**Action item**: Extract the entries in their exact form.

**Records provided**:
== Segment start ==

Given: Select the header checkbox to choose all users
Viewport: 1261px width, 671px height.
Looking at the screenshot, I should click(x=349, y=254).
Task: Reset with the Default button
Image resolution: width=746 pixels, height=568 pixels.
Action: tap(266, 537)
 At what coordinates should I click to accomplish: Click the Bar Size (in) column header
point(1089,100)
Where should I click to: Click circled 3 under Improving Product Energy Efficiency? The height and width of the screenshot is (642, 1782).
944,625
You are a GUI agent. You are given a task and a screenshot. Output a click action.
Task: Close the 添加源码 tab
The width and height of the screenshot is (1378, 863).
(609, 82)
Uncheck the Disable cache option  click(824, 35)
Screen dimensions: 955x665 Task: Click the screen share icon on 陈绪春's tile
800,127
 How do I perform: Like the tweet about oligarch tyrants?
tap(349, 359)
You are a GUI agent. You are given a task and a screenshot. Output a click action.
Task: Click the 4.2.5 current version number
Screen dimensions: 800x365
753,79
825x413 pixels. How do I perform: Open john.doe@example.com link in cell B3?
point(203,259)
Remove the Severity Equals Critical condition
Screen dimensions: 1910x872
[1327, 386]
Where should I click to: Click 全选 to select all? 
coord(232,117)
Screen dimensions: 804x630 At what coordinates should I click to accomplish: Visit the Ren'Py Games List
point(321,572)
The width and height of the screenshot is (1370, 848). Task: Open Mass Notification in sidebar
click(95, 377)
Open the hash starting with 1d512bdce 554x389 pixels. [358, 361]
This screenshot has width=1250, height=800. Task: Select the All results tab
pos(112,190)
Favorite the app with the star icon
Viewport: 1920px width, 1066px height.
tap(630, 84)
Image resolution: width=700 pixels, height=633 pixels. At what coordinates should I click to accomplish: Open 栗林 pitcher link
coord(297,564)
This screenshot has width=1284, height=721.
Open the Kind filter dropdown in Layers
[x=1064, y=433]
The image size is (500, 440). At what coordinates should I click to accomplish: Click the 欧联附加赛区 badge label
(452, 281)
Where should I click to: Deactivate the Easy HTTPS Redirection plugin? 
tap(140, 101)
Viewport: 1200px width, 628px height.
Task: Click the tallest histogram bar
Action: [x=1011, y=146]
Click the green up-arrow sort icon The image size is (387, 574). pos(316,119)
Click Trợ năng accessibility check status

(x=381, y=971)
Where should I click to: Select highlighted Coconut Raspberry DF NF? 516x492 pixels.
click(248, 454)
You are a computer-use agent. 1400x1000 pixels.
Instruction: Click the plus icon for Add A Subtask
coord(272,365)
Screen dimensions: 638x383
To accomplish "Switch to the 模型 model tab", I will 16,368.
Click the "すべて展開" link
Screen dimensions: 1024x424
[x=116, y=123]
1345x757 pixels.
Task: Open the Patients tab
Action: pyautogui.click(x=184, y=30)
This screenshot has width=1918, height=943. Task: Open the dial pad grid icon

== Segment end ==

**Response for this exercise**:
Given: Select the header checkbox to choose all users
Viewport: 1261px width, 671px height.
Looking at the screenshot, I should click(x=349, y=254).
Task: Reset with the Default button
Image resolution: width=746 pixels, height=568 pixels.
Action: tap(266, 537)
 At what coordinates should I click to accomplish: Click the Bar Size (in) column header
point(1089,100)
Where should I click to: Click circled 3 under Improving Product Energy Efficiency? The height and width of the screenshot is (642, 1782).
944,625
You are a GUI agent. You are given a task and a screenshot. Output a click action.
Task: Close the 添加源码 tab
The width and height of the screenshot is (1378, 863).
(609, 82)
Uncheck the Disable cache option  click(824, 35)
Screen dimensions: 955x665 Task: Click the screen share icon on 陈绪春's tile
800,127
 How do I perform: Like the tweet about oligarch tyrants?
tap(349, 359)
You are a GUI agent. You are given a task and a screenshot. Output a click action.
Task: Click the 4.2.5 current version number
Screen dimensions: 800x365
753,79
825x413 pixels. How do I perform: Open john.doe@example.com link in cell B3?
point(203,259)
Remove the Severity Equals Critical condition
Screen dimensions: 1910x872
[1327, 386]
Where should I click to: Click 全选 to select all? 
coord(232,117)
Screen dimensions: 804x630 At what coordinates should I click to accomplish: Visit the Ren'Py Games List
point(321,572)
The width and height of the screenshot is (1370, 848). Task: Open Mass Notification in sidebar
click(95, 377)
Open the hash starting with 1d512bdce 554x389 pixels. [358, 361]
This screenshot has width=1250, height=800. Task: Select the All results tab
pos(112,190)
Favorite the app with the star icon
Viewport: 1920px width, 1066px height.
tap(630, 84)
Image resolution: width=700 pixels, height=633 pixels. At what coordinates should I click to accomplish: Open 栗林 pitcher link
coord(297,564)
This screenshot has width=1284, height=721.
Open the Kind filter dropdown in Layers
[x=1064, y=433]
The image size is (500, 440). At what coordinates should I click to accomplish: Click the 欧联附加赛区 badge label
(452, 281)
Where should I click to: Deactivate the Easy HTTPS Redirection plugin? 
tap(140, 101)
Viewport: 1200px width, 628px height.
Task: Click the tallest histogram bar
Action: [x=1011, y=146]
Click the green up-arrow sort icon The image size is (387, 574). pos(316,119)
Click Trợ năng accessibility check status

(x=381, y=971)
Where should I click to: Select highlighted Coconut Raspberry DF NF? 516x492 pixels.
click(248, 454)
You are a computer-use agent. 1400x1000 pixels.
Instruction: Click the plus icon for Add A Subtask
coord(272,365)
Screen dimensions: 638x383
To accomplish "Switch to the 模型 model tab", I will 16,368.
Click the "すべて展開" link
Screen dimensions: 1024x424
[x=116, y=123]
1345x757 pixels.
Task: Open the Patients tab
Action: pyautogui.click(x=184, y=30)
This screenshot has width=1918, height=943. Task: Open the dial pad grid icon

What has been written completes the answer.